Deadheads takes off immediately as Mike (Michael McKiddy) wakes up amidst a zombie outbreak – as one of the undead! He’s apparently been killed from a bullet wound to the head. Wondering WTF is going on, he bumps into Brent (Ross Kidder) who accidentally killed himself via auto-asphyxiation (masturbating while strangling himself). They hit the local yokel bar up the road for some beers, when Mike finds an engagement ring in his pocket that never found its way around Ellie’s (Natalie Victoria) finger. He begins to remember that he was head-over-heels before the world turned to shit. Brent agrees to hit the road in the name of true love, and brings along a total doof zombie named Cheese (Markus Taylor) he meets along the way.

### RECORDS SUPPLIED
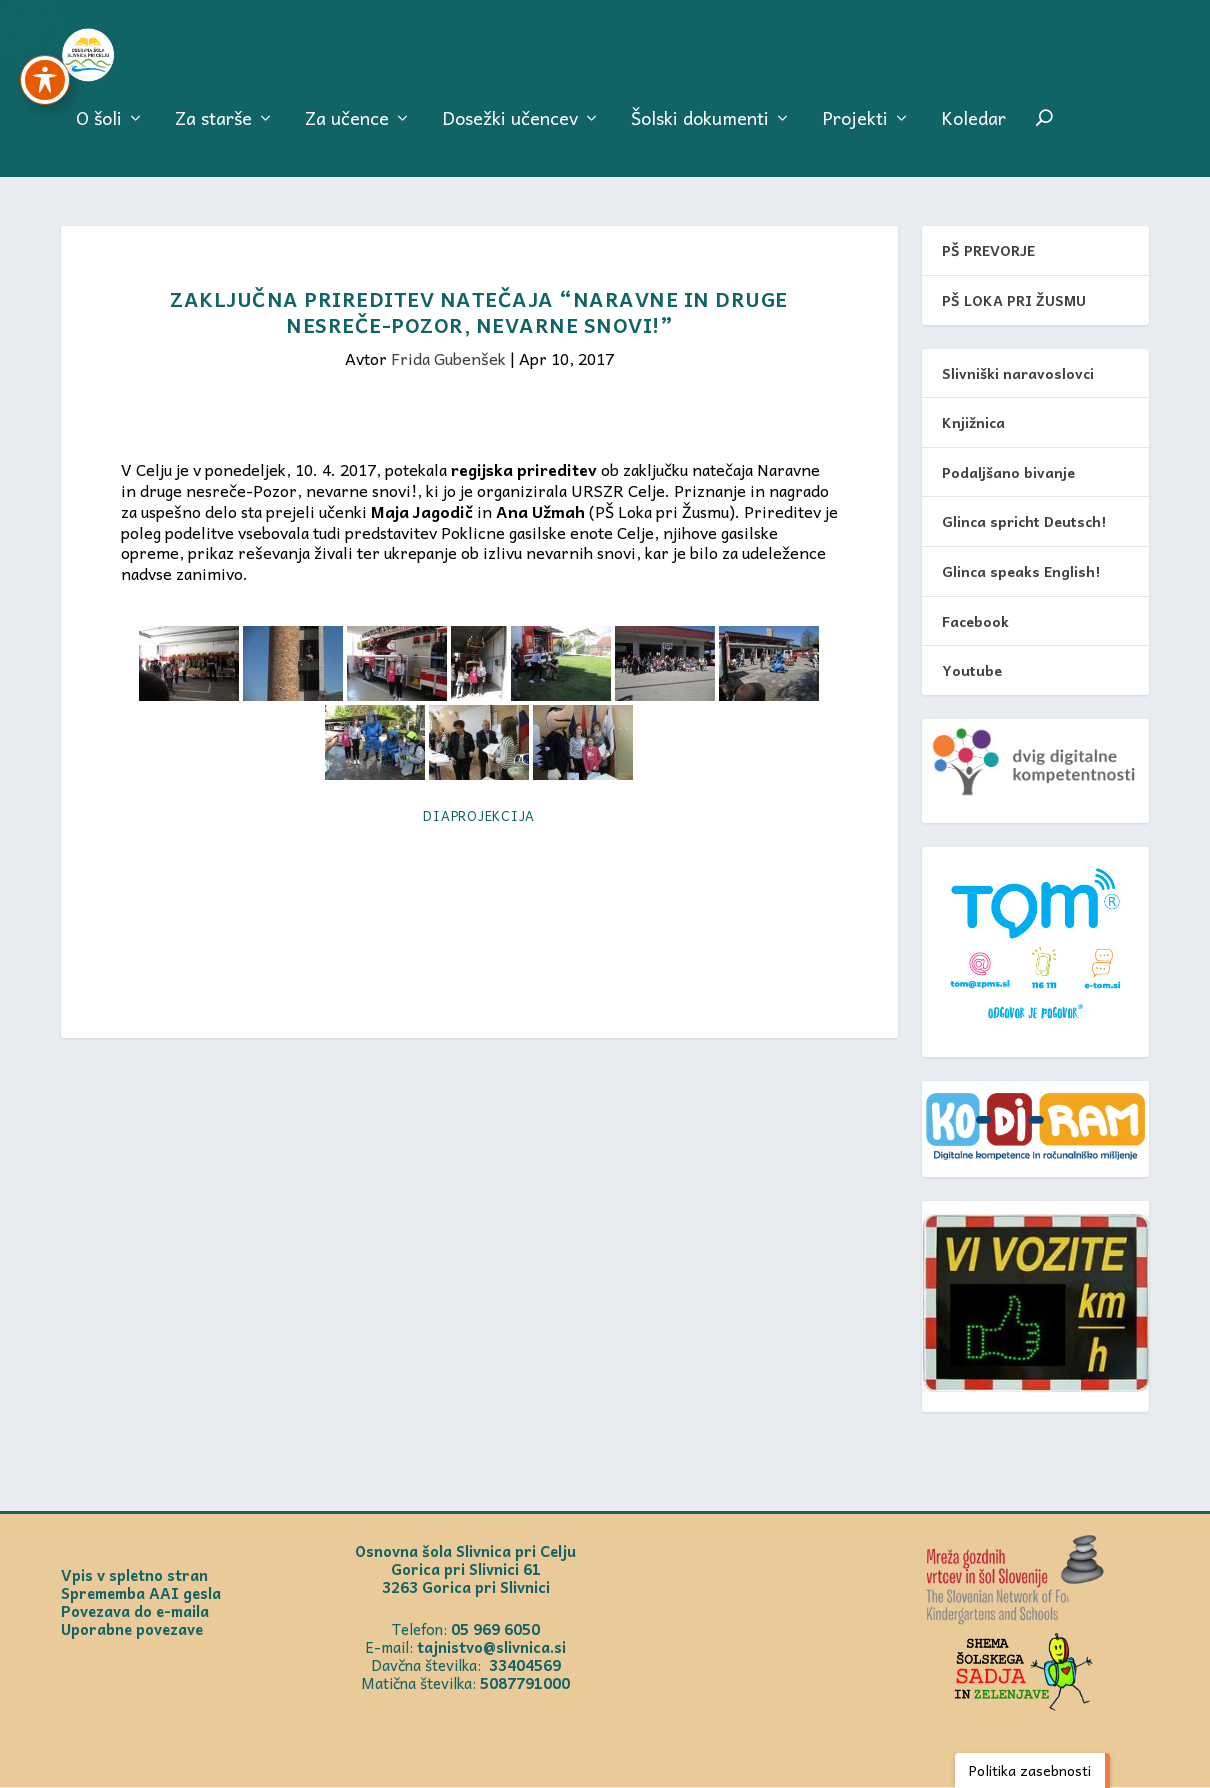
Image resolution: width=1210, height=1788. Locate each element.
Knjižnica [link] (973, 423)
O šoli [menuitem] (99, 131)
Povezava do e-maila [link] (135, 1612)
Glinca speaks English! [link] (1021, 572)
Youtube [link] (972, 671)
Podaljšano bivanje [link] (1008, 472)
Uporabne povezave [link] (132, 1630)
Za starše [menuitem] (213, 131)
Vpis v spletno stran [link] (134, 1576)
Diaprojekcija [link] (479, 816)
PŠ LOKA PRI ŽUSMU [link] (1014, 301)
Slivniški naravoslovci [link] (1018, 373)
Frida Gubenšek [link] (448, 359)
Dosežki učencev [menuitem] (510, 131)
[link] (122, 60)
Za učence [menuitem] (347, 131)
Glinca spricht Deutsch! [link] (1024, 522)
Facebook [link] (975, 621)
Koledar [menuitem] (973, 131)
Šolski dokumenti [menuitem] (700, 131)
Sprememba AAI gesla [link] (141, 1594)
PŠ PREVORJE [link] (988, 251)
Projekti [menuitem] (855, 131)
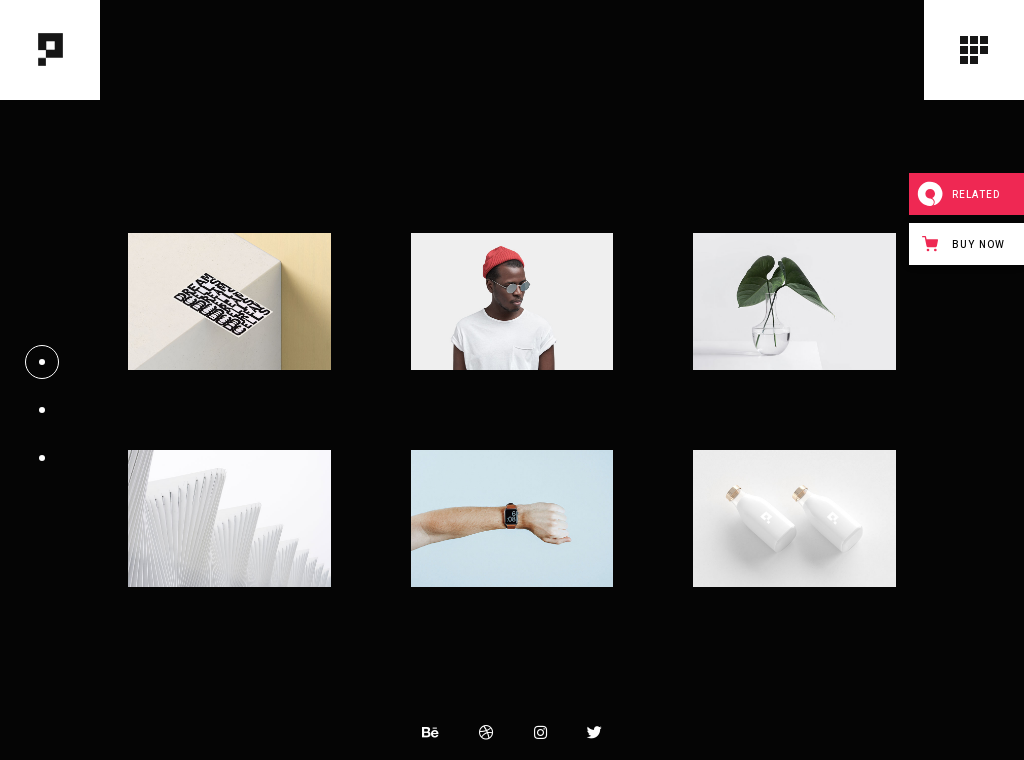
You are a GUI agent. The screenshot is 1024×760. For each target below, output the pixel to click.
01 (42, 356)
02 (42, 404)
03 (42, 452)
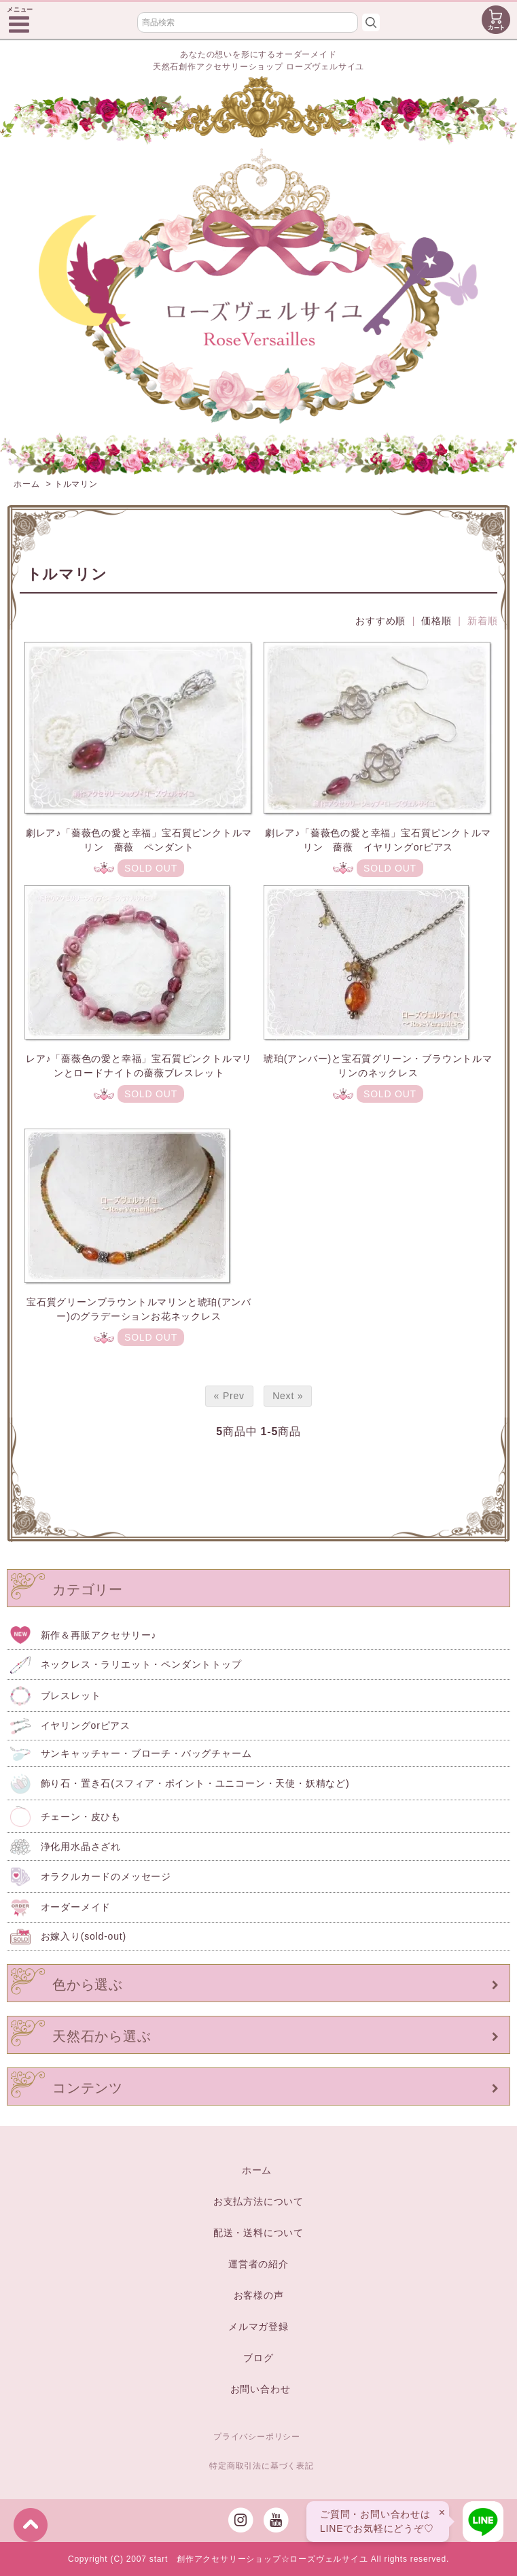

### SHORT EXERCISE
Could you update the Deadheads plot summary so that "engagement ring" reads "wedding ring", beginning at the words that contain "Deadheads takes off" and stopping after "along the way."? The records aren't needed for anything here.

### CORRECT ANSWER
Deadheads takes off immediately as Mike (Michael McKiddy) wakes up amidst a zombie outbreak – as one of the undead! He’s apparently been killed from a bullet wound to the head. Wondering WTF is going on, he bumps into Brent (Ross Kidder) who accidentally killed himself via auto-asphyxiation (masturbating while strangling himself). They hit the local yokel bar up the road for some beers, when Mike finds an wedding ring in his pocket that never found its way around Ellie’s (Natalie Victoria) finger. He begins to remember that he was head-over-heels before the world turned to shit. Brent agrees to hit the road in the name of true love, and brings along a total doof zombie named Cheese (Markus Taylor) he meets along the way.